_WORK INSTRUCTIONS_
In the material starting at the line containing "Identify the location of the download." and ending at its last line, change every "location" to "position" and reproduce those lines with nothing else altered.

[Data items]
* * *

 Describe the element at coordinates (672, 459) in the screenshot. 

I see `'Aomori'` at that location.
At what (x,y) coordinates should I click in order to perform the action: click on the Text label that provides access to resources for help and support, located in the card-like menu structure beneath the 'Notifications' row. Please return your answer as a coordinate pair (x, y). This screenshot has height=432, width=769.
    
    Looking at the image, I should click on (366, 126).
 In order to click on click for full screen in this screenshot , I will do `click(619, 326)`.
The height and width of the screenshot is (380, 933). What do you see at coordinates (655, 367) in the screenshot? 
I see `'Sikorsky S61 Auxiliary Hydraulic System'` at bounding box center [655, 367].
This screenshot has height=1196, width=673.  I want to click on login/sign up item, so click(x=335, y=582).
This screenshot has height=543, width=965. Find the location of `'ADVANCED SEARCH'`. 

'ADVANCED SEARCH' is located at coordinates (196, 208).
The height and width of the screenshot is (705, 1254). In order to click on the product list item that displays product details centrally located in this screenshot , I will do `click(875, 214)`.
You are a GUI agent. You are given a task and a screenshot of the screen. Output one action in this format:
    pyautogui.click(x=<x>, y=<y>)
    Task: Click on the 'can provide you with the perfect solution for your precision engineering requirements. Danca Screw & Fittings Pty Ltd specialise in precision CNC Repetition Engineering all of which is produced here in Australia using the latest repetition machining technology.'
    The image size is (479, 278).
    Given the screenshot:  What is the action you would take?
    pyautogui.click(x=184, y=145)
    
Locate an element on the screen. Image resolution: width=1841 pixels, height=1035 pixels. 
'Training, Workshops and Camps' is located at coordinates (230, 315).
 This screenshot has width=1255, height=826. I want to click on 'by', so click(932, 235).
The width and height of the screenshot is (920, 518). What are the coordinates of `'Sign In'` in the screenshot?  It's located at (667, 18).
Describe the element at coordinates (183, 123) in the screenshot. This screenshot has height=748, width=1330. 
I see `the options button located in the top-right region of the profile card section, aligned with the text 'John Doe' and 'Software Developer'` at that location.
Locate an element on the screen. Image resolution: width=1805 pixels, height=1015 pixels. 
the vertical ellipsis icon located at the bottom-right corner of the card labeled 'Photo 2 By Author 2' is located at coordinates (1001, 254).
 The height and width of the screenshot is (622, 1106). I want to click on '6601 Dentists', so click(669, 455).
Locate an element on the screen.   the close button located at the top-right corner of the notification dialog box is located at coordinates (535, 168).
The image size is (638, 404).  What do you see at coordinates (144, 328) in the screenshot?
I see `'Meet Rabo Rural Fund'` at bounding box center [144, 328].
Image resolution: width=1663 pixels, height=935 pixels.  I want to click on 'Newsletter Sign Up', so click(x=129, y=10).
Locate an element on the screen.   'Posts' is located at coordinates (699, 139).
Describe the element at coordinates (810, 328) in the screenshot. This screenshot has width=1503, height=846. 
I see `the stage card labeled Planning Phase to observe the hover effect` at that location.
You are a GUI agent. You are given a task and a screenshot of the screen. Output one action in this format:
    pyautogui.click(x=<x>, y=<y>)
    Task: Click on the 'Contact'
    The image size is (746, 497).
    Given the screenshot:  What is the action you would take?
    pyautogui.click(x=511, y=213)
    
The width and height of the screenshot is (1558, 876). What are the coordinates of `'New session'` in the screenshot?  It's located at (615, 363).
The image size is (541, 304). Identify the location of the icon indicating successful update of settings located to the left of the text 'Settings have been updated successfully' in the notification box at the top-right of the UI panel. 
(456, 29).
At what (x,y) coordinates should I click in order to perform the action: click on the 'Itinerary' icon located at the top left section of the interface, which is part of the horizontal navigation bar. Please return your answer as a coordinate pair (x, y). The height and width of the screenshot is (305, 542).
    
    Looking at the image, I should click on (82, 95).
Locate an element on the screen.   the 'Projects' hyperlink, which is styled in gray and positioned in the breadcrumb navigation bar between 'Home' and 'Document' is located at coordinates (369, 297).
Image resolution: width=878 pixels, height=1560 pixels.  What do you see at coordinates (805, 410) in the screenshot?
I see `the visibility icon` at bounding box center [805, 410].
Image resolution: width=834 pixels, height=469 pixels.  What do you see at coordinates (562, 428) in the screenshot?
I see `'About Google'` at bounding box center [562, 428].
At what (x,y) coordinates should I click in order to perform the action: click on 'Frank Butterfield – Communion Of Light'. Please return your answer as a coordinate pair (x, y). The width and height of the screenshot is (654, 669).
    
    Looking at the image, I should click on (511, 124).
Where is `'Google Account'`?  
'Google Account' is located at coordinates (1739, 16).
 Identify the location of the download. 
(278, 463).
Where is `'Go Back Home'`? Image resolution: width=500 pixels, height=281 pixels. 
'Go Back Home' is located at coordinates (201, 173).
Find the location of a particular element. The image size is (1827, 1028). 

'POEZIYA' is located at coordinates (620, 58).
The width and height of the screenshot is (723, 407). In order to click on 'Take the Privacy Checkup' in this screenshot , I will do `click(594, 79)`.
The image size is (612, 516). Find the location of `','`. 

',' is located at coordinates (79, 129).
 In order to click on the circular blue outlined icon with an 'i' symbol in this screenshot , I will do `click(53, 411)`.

* * *

_ANSWER IN FULL_
 Identify the position of the download. 
(278, 463).
Where is `'Go Back Home'`? Image resolution: width=500 pixels, height=281 pixels. 
'Go Back Home' is located at coordinates (201, 173).
Find the position of a particular element. The image size is (1827, 1028). 

'POEZIYA' is located at coordinates (620, 58).
The width and height of the screenshot is (723, 407). In order to click on 'Take the Privacy Checkup' in this screenshot , I will do `click(594, 79)`.
The image size is (612, 516). Find the position of `','`. 

',' is located at coordinates (79, 129).
 In order to click on the circular blue outlined icon with an 'i' symbol in this screenshot , I will do `click(53, 411)`.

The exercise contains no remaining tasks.